Concerning the lung inflammatory response, mainly macrophages and eosinophils were increased in each OVA-challenged group. In the groups receiving the ND (OVA/ND-sal and OVA/ND-OVA), the neutrophils were also significantly increased compared to the control groups, which is confirmed by the higher concentration of KC/GRO in these (and other groups), indicating an irritative effect on the lungs by the ND and D in this experimental set-up. The eosinophilic inflammation, with the typical Th2 cytokine profile (IL-4, IL-5, and IL-13) is to be expected after OVA aerosol challenges, but the adverse increase in the cellular and biochemical response in the ND and D formulation with OVA treatment was similarly unexpected. Moreover, the unloaded nanoparticles (OVA/NP-OVA) also resulted in increased eosinophils. Abraha et al. (2004) already described a similar result as (S,S)-formoterol-increased IL-4 secretion in asthmatic mice [48]. Next to the eosinophils, the macrophages of the OVA-treated NP, ND, and D groups were also significantly increased compared to the positive control group OVA/sal-OVA, indicating a pro-inflammatory response.

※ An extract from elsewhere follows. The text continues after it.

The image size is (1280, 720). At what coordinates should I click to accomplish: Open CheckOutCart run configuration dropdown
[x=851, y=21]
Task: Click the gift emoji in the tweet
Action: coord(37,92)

In conclusion, the nanodrug carrier, Lys(Hema)-p, loaded with formoterol, does not show any signs of cytotoxicity in vitro. Yet, using a preventive strategy, in an in vivo mouse model of OVA-induced asthma with both the nanocarrier formulation and the normal drug, taking into account the particle characteristics, the route, and timing of administration, showed that increased innate and adaptive inflammation is induced, resulting in the worsening of lung function. This indicates that many challenges still need to be overcome before nano-based therapy can be applied in clinical practice.